**INSTRUCTIONS TO FOLLOW**
Begin with the line below holding "The height and width of the screenshot is (513, 1117)." and go on through the line holding "The height and width of the screenshot is (437, 827).", duplicating each line exactly and leaving out pictures.

-- -- --

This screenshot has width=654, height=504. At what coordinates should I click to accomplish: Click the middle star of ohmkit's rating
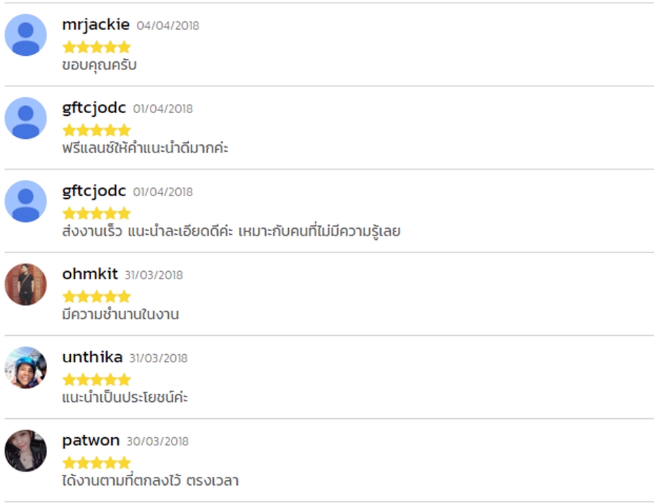[x=96, y=296]
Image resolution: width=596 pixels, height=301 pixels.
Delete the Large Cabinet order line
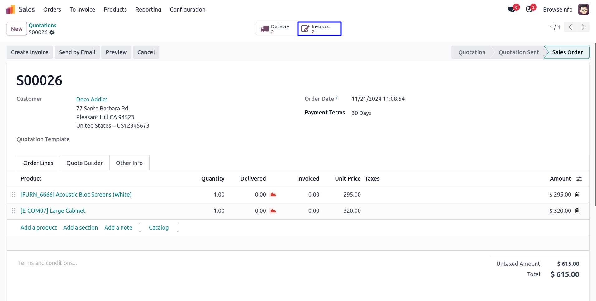[577, 211]
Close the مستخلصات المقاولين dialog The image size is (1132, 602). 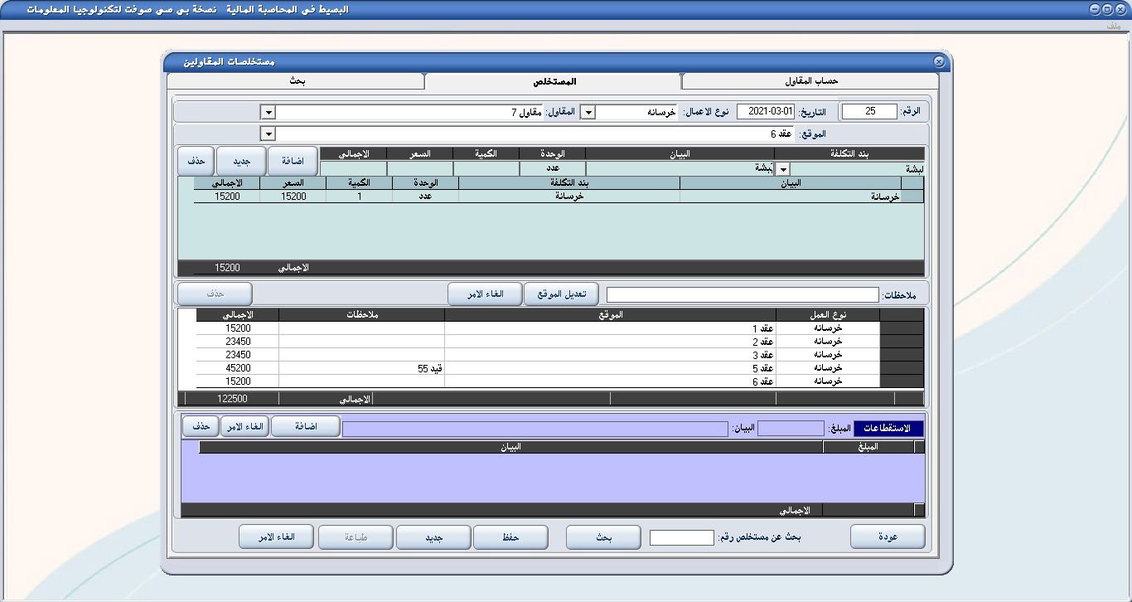pyautogui.click(x=938, y=62)
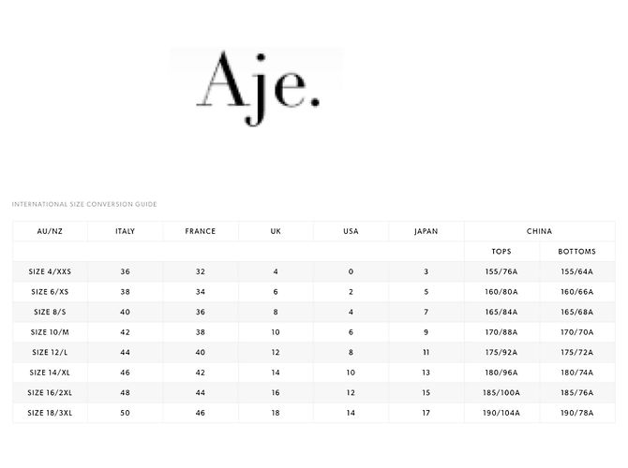628x468 pixels.
Task: Click the SIZE 6/XS row label
Action: (x=50, y=292)
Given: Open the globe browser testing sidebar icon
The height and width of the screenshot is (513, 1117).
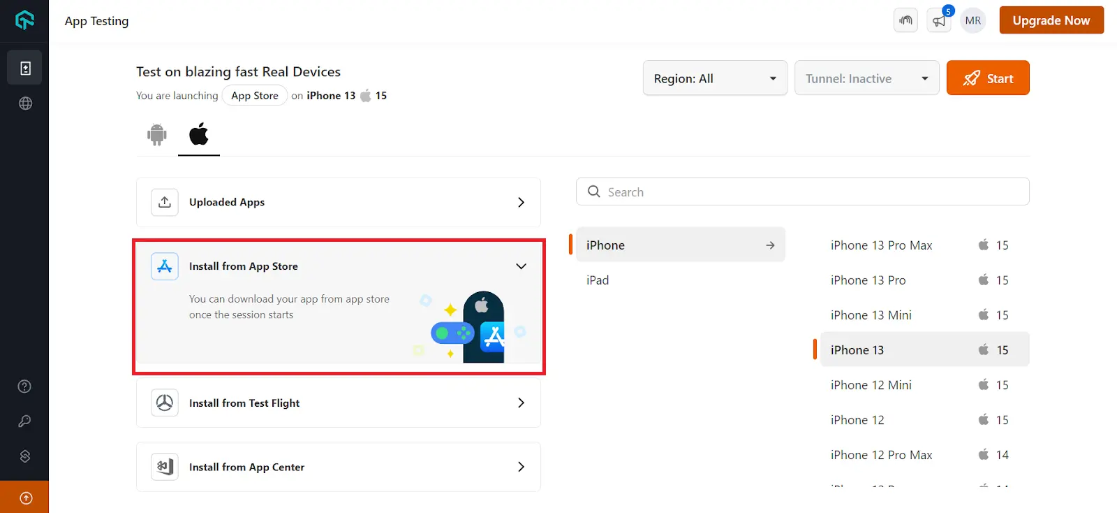Looking at the screenshot, I should click(x=25, y=103).
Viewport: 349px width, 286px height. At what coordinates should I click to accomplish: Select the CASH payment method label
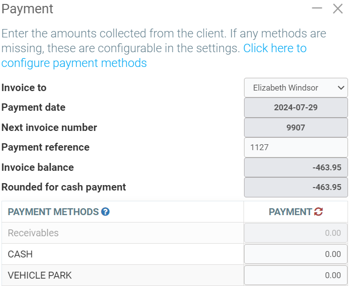click(21, 254)
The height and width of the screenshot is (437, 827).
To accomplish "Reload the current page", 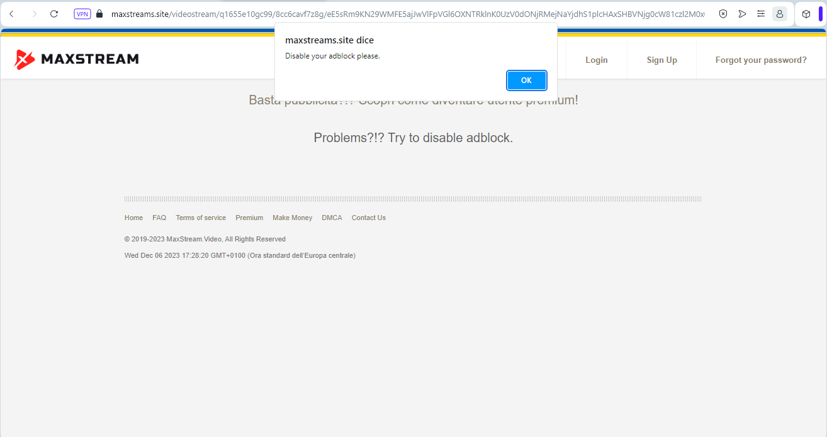I will 55,13.
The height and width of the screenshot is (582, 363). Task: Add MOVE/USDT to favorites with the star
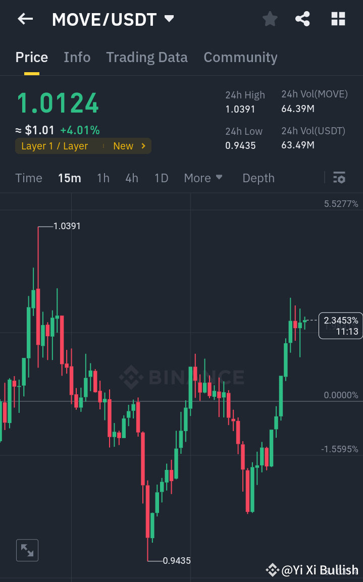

-- -- --

**ANSWER FOR THIS EXERCISE**
The height and width of the screenshot is (513, 1117).
Looking at the screenshot, I should click(x=25, y=103).
Viewport: 349px width, 286px height. At what coordinates should I click to accomplish: Select the CASH payment method label
click(21, 254)
The height and width of the screenshot is (437, 827).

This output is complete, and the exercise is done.